Gooey (with less) Butter Cake

adapted from: Bobby Deen


1 (18.25 oz) package yellow cake mix

1/2 c. reduced-fat buttermilk

1 Tbl. canola oil

1 egg, lightly beaten


1 (8 oz.) package neufchatel cream cheese, softened

3/4 c. powdered sugar

1/4 c. plain nonfat Greek-style yogurt

1 Tbl. melted butter

1 tsp. vanilla extract

Preheat oven to 350 degrees.  Spray a 9''x9'' baking dish with nonstick cooking spray.  Place the cake mix, buttermilk, oil and egg in a large bowl and using an electric mixer, blend together until smooth.  Spread the mixture into the prepared baking dish.  For the filling: beat the cream cheese until smooth.  Beat in the sugar, yogurt, butter and vanilla.  Spread over the cake mixture.  Bake 40-45 minutes.  DO NOT OVERBAKE.  You want the center to be a little gooey. Yield: 16 servings. 

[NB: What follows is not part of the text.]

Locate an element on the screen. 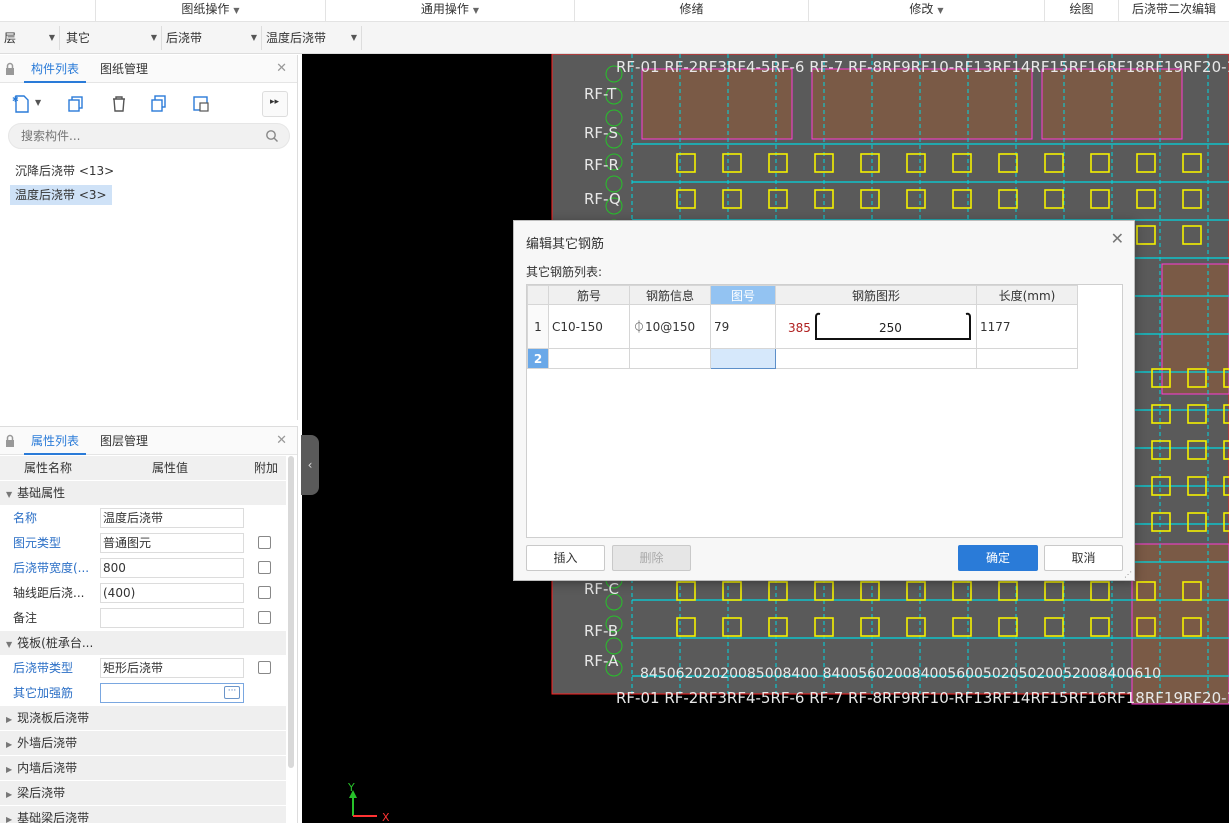 This screenshot has height=823, width=1229. new-component-button: ✱ is located at coordinates (21, 104).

Jenn's Notes: I used a cherry chip cake mix instead of yellow and I ended up using regular cream cheese instead of light (but I think light would still be just as yummy), since I had some that was expiring.  I used an 8''x8'' baking dish that had pretty tall sides and the cake baked right up to the top.  So, my picture will be a little thicker than yours would be if you use a 9''x9'' pan.  I baked mine the full 45 minutes and that might have been 1 or 2 minutes too long, but the middle was still a little gooey.  The cake part is almost a little dry, but when you eat it together with the creamy filling it is yummy! The filling is absolutely delicious and reminds me of cheesecake.  I think I even liked this better the 2nd day!